One could possibly explain alternatively  that Rashi did not mean that all areas of the public domain needed to be frequented by 600,000, but if the area as a whole was indeed frequented by that number of people, all areas in it are also considered part of the same public domain. Perhaps this is part of what Rabbeinu Tam meant.

If this true, how we define which areas are considered part of this public domain requires more information, but it seems clear that the area underneath the wagons was indeed part of the biblical camp.

All these issues guide the debate regarding where an eruv can and cannot be built, and it is not surprising that there different, sometimes extreme views on either side regarding whether one may or may not rely on eruvim in bigger cities that are subject to these doubts.

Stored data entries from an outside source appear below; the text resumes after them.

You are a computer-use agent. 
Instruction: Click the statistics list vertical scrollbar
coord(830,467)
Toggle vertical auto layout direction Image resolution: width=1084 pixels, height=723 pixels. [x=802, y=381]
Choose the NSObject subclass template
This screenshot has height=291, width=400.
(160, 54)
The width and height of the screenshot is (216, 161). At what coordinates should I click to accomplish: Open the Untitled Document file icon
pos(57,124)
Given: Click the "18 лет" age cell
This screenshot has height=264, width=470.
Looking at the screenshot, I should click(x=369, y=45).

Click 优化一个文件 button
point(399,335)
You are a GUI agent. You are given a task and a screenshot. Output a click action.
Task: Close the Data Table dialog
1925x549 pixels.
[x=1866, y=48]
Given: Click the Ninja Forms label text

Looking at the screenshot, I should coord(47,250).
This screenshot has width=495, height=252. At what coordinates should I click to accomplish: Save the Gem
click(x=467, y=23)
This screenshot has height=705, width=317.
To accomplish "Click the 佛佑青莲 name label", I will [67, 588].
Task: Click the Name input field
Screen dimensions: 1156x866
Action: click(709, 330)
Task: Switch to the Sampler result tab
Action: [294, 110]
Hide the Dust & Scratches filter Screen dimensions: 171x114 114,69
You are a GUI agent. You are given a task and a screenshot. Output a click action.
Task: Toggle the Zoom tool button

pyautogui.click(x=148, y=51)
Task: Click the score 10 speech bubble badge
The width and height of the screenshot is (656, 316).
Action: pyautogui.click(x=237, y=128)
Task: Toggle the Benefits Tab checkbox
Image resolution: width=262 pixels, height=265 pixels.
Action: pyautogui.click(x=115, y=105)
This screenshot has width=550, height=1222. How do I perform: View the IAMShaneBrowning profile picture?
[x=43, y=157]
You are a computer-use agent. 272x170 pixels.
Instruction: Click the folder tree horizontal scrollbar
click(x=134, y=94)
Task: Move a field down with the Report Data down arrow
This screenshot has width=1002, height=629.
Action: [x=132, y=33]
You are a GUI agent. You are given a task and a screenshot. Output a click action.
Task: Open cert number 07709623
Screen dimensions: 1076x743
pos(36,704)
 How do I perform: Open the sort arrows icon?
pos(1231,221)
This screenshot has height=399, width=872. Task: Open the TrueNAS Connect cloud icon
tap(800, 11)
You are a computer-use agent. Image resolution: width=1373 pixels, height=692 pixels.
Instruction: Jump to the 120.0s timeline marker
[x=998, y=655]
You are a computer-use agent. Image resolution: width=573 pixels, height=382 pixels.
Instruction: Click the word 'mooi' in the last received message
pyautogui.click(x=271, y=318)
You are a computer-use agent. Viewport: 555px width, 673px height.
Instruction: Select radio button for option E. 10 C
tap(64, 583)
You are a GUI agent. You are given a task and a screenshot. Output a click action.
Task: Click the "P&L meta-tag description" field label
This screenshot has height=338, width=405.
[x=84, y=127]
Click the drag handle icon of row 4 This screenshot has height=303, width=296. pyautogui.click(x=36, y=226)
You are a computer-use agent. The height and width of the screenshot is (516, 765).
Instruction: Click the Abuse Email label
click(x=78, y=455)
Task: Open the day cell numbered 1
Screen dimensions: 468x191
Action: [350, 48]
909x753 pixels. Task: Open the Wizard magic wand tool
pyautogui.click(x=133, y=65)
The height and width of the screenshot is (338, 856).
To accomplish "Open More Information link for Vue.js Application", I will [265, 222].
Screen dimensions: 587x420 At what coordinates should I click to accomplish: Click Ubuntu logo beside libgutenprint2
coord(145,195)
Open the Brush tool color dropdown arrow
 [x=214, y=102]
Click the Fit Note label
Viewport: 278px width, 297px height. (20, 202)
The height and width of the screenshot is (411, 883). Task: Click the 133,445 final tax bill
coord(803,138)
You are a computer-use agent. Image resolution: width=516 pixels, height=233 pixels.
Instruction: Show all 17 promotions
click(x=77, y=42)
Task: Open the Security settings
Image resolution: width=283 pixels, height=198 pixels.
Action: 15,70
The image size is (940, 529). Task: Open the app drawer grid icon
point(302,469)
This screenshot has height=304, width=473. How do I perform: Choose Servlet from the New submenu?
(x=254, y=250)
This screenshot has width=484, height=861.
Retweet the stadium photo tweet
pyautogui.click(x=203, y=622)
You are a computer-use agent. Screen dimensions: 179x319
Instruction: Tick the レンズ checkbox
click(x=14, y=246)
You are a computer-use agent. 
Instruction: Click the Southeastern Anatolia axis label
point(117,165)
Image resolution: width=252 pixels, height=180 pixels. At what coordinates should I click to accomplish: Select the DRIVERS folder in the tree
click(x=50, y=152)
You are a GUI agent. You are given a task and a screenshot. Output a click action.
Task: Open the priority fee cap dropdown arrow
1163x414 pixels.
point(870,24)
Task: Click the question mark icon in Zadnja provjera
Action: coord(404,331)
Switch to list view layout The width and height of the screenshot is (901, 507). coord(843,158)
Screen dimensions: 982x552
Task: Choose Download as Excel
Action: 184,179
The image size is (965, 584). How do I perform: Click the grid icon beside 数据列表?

Eruvin 5 The unfenced courtyard and a mathematics teaser


We have learnt that although מדאורייתא (biblically,) an area enclosed on three sides is generally considered a רשות היחיד (private domain) as far as the laws of carrying on shabbos are concerned, there is a rabbinical requirement to mark or enclose the fourth side in some way.
 
It is important to note that the biblical rule could have both stringencies and leniencies associated, a subject I hope to discuss in a later post.
 
The leniency is that at least on a biblical level, one is permitted to carry within this area, or from this area to an adjacent private domain, without restriction.  The stringency is that if one carries from this area to a public domain, one would be liable for biblical level shabbos desecration, with all its ramifications.
 
The rabbinic requirement to enclose or mark the fourth side limits one’s ability to carry within that area or from that area to the adjacent רשות היחיד  without doing so, but probably does not affect the biblical prohibition against carrying from it to the רשות  הרבים.   
 
Until now, we have focused on a מבוי, or narrow street, which requires only a לחי (pole) or קורה (beam) to mark the fourth side.
 
What happens with an unfenced private front-yard or garden, either belonging to the owners of one house, or shared by various houses?
 
Does this also need to be enclosed, and if so, is the solution that works for a מבוי also sufficient for such an area?
 
On the one hand, this area is less public than a מבוי and more similar to a private domain by its nature, so perhaps Chazal didn’t see the same need to make it more distinguishable from the public domain.
 
On the other hand, it still shares an open fourth side to the public domain, or at least to a כרמלית ( open area not busy enough to be a public domain, but treated by Chazal with the stringencies of both public and private domains.)
 
On this daf, we see that there are strict rules defining the מבוי  that may be permitted by just a לחי  or קורה . Otherwise, it is considered a חצר (courtyard) and is actually treated more stringently!
 
1.       Its width needs to be narrower than its length, the width being the dimension only enclosed on one side, as opposed to the length which is the dimension enclosed on both sides.
2.       It needs to have houses and courtyards open to it. The Gemara (Shabbos 130b and Rashi) understands the later to mean at least two courtyards that each have two houses open to them.
 
As such, it seems clear that both a shared courtyard and a private one certainly do not meet the later criteria, and might sometimes not meet the former one either.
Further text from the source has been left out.